Already sacrificed is the October 7 public workshop run by the FDA’s Center for Biologics Evaluation & Research, the FDA said. No additional details or postponement dates were provided.
The federal watchdog agency lost about 45% of its staff to furloughs, amounting to some 40,500 workers, according to a memo from the Dept. of Health & Human Services. The agency is also no longer able accept new applications for medical devices or drugs, as it’s not able to collect the user fees companies usually pay for review of new products, according to an FDA memo.
"FDA would continue limited activities related to its user fee funded programs including the activities in the Center for Tobacco Products," according to the notice. "FDA would also continue select vital activities including maintaining critical consumer protection to handle emergencies, high-risk recalls, civil and criminal investigations, import entry review, and other critical public health issues."
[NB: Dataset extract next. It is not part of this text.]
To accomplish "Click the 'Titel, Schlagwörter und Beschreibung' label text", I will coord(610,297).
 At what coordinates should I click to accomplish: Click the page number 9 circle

That leaves routine facility inspections, import monitoring, notification programs and other duties by the wayside, but certain medical device and drug responsibilities remain funded by user fees that the FDA collected prior to the shutdown.
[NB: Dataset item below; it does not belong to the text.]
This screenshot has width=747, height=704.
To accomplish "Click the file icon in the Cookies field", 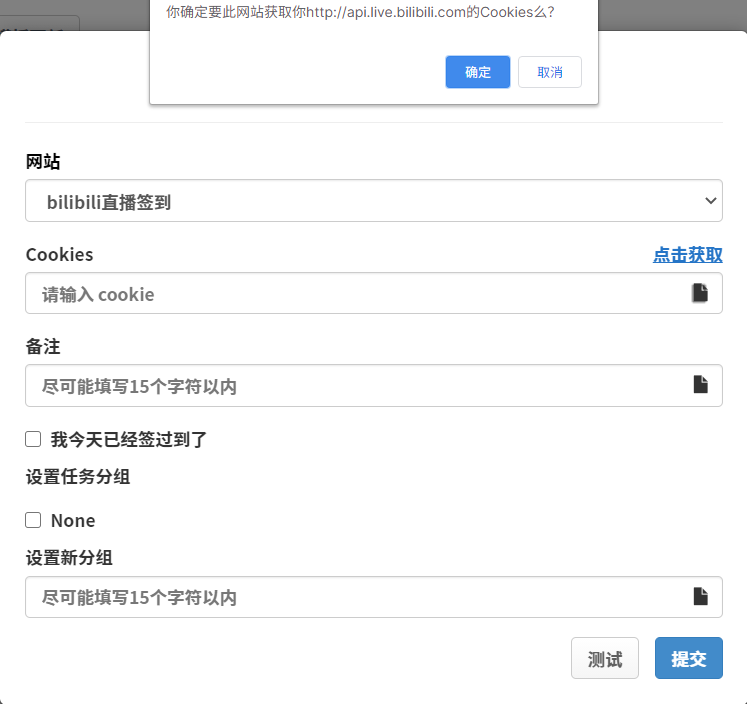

"Only ‘life-and-death’ work is expected to persist, although the DHHS has noted that the FDA will attempt to continue limited activities related to user fee-funded programs, such as medical device approvals," according to medtech analyst Robert Littlefield of GlobalData. "GlobalData expects the shutdown to appreciably limit agency panel discussions as well as result in the indefinite postponement of meetings, which could muddle commercial launches and spook device company investors."
It’s also likely that the FDA’s guidance-release efforts would be hampered, perhaps even halted entirely, until things get running again on Capitol Hill, Littlefield wrote.